Testing and Deployment
Three Test Directories
| Directory | What It Tests | Requirements |
|---|---|---|
tests/unit/ |
Parsers, loaders, orchestration, validation, config | Fixtures only — no database, no network |
tests/web/ |
API endpoints, HTML pages, security headers, accessibility | In-memory fixtures via TestClient |
tests/warehouse/ |
Real data validation against warehouse.duckdb |
Populated warehouse (auto-skipped if absent) |
Unit and web tests run in CI on every push and PR. Warehouse tests run only locally after
jobclass-pipeline run-all.
What the Tests Verify
- Schema contracts — Required columns exist on every table
- Grain uniqueness — No duplicate business keys in any dimension or fact
- Referential integrity — Every fact row's dimension keys point to existing dimension rows
- Idempotence — Re-running a load produces the same row count
- Validation framework — Structural, temporal, and drift checks all pass
- API correctness — Every endpoint returns expected status codes and response shapes
- Security — CSP headers, no PII exposure, CORS configuration
CI Configuration
GitHub Actions runs on every push to main and every PR:
lint:
python-version: "3.14"
steps: ruff check + ruff format --check
test:
matrix: [3.12, 3.14]
steps: pip install -e ".[dev]" → pytest --cov
Key lesson: Run ruff format --check src/ tests/ locally
before pushing.

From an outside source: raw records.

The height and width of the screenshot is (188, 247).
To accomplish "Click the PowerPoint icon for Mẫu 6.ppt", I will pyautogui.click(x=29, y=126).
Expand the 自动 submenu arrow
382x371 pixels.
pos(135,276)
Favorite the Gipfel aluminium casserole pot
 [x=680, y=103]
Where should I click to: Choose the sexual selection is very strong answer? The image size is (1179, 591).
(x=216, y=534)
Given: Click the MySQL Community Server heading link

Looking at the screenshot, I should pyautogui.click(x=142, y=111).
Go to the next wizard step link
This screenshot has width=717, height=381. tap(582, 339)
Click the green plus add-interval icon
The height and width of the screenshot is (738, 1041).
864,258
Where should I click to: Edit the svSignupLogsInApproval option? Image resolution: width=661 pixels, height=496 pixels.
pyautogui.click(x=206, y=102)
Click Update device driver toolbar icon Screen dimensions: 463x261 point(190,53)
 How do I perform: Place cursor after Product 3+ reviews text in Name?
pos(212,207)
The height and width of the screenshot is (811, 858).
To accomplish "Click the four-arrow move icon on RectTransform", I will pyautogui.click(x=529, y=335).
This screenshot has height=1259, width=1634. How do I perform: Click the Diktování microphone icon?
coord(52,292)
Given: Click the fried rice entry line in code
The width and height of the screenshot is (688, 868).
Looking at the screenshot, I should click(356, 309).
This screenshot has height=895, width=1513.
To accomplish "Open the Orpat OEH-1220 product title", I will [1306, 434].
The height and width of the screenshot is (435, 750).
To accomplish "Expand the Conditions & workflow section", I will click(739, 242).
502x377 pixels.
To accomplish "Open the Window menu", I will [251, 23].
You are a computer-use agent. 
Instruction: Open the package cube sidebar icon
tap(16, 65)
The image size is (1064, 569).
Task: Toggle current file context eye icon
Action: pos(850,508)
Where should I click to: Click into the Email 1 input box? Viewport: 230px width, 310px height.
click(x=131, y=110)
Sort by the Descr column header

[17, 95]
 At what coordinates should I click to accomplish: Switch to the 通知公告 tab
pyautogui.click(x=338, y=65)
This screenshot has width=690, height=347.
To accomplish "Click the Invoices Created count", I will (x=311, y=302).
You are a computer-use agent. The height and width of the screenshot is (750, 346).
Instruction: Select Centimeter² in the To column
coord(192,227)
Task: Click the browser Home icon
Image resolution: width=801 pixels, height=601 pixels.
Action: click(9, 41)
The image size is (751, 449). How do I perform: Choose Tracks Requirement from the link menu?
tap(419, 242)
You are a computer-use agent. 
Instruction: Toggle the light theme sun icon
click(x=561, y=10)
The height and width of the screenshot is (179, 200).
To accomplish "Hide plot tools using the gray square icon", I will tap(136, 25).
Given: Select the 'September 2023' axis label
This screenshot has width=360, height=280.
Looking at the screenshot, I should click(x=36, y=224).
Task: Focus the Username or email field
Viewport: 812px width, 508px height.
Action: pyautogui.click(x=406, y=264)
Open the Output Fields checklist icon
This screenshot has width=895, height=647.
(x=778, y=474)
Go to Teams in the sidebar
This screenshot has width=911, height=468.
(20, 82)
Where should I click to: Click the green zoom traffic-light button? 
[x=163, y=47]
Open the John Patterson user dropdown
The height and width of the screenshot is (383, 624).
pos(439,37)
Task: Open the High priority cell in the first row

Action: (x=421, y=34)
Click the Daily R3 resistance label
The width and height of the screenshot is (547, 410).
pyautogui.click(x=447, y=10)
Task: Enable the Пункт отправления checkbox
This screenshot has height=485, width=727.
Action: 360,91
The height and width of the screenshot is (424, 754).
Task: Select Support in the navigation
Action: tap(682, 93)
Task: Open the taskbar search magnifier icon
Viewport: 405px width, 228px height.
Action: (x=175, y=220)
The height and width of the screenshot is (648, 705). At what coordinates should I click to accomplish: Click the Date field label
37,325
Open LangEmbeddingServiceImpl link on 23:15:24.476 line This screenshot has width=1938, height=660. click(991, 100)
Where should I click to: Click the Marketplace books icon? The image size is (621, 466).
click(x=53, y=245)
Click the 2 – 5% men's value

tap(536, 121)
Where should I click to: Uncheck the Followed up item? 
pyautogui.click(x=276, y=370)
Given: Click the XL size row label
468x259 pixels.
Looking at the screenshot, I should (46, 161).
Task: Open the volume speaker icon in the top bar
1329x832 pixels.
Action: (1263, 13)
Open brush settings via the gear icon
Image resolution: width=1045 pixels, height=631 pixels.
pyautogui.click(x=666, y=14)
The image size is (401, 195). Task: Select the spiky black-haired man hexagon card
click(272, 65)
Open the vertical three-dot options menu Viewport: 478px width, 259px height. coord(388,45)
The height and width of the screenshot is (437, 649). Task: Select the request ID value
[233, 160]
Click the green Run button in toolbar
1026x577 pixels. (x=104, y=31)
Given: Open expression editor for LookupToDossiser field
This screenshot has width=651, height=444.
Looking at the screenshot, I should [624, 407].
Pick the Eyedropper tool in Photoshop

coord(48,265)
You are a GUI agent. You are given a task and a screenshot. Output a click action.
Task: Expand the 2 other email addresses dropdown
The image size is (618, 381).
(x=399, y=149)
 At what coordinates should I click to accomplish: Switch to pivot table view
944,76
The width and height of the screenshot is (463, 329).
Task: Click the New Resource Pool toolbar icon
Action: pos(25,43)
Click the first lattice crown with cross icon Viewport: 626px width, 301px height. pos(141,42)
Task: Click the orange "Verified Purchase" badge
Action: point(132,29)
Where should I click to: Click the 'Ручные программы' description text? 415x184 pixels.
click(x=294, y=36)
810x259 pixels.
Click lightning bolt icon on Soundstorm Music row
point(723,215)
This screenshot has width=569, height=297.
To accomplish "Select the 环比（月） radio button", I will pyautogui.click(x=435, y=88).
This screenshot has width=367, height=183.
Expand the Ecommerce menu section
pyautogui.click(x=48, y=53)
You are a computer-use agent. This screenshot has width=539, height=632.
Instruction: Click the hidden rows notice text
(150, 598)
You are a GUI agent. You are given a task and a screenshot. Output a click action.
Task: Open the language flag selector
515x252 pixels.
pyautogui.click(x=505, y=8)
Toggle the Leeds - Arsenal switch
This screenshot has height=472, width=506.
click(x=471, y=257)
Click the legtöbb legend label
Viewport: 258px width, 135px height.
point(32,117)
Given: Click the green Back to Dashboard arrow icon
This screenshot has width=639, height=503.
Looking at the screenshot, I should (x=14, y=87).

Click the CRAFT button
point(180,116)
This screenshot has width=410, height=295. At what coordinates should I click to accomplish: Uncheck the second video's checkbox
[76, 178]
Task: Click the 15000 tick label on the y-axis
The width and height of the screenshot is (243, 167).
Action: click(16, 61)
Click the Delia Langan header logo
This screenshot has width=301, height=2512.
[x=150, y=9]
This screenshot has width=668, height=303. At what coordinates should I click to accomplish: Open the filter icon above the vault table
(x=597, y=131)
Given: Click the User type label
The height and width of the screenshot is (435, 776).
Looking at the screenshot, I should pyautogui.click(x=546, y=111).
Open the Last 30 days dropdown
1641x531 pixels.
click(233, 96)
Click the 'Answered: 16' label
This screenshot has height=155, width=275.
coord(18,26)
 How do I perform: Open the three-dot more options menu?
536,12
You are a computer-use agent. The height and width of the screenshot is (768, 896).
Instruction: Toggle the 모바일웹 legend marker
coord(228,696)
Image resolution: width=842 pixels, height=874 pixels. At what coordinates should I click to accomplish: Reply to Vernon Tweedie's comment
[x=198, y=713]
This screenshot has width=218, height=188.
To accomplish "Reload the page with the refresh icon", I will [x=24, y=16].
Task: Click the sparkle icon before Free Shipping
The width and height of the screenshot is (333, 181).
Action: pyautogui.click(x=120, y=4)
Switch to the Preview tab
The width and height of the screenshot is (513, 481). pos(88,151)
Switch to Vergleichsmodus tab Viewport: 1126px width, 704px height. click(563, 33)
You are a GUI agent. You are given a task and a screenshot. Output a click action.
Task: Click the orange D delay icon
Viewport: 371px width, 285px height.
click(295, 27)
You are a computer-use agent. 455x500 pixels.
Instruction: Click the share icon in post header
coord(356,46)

CI will reject unformatted code even if it's functionally correct.
Full Deployment Pipeline
1. ruff check src/ tests/ # Lint passes
2. ruff format --check src/ tests/ # Formatting matches
3. pytest tests/unit/ tests/web/ -q # All tests pass
4. git push # CI passes on GitHub
5. python scripts/build_static.py \
--base-path /jobclass # Rebuild static site
6. python scripts/deploy_pages.py # Deploy to GitHub Pages
Steps 1–4 ensure code quality. Step 5 regenerates every HTML page and JSON file
(takes several minutes for ~870 occupations). Step 6 force-pushes _site/
to the gh-pages branch.